Items from a dataset:

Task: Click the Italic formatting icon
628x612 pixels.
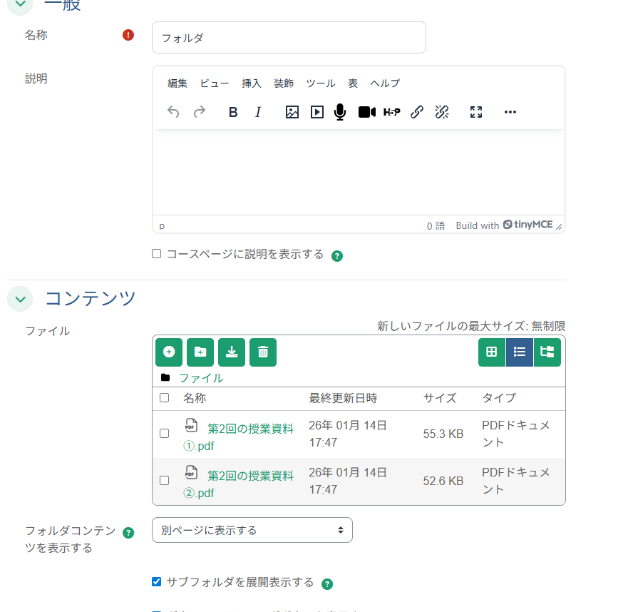Action: tap(257, 112)
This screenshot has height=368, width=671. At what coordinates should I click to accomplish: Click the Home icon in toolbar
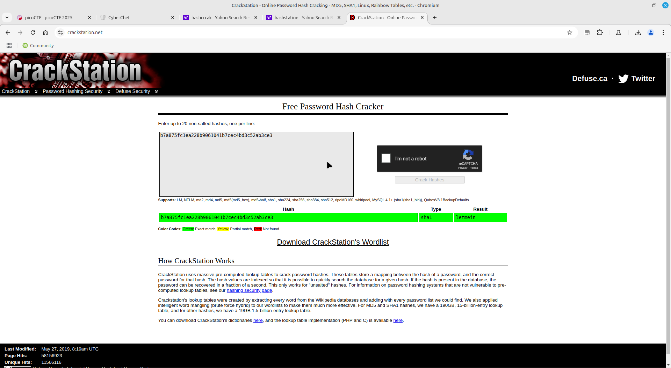pyautogui.click(x=45, y=33)
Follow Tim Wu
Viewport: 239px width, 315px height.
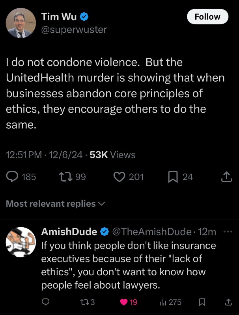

**Activity**: The entries above should be retyped exactly, minus any pictures.

**Answer below**:
Task: Click the Italic formatting icon
628x612 pixels.
Action: tap(257, 112)
This screenshot has height=368, width=671. At what coordinates should I click to accomplish: Click the Home icon in toolbar
pyautogui.click(x=45, y=33)
Follow Tim Wu
Viewport: 239px width, 315px height.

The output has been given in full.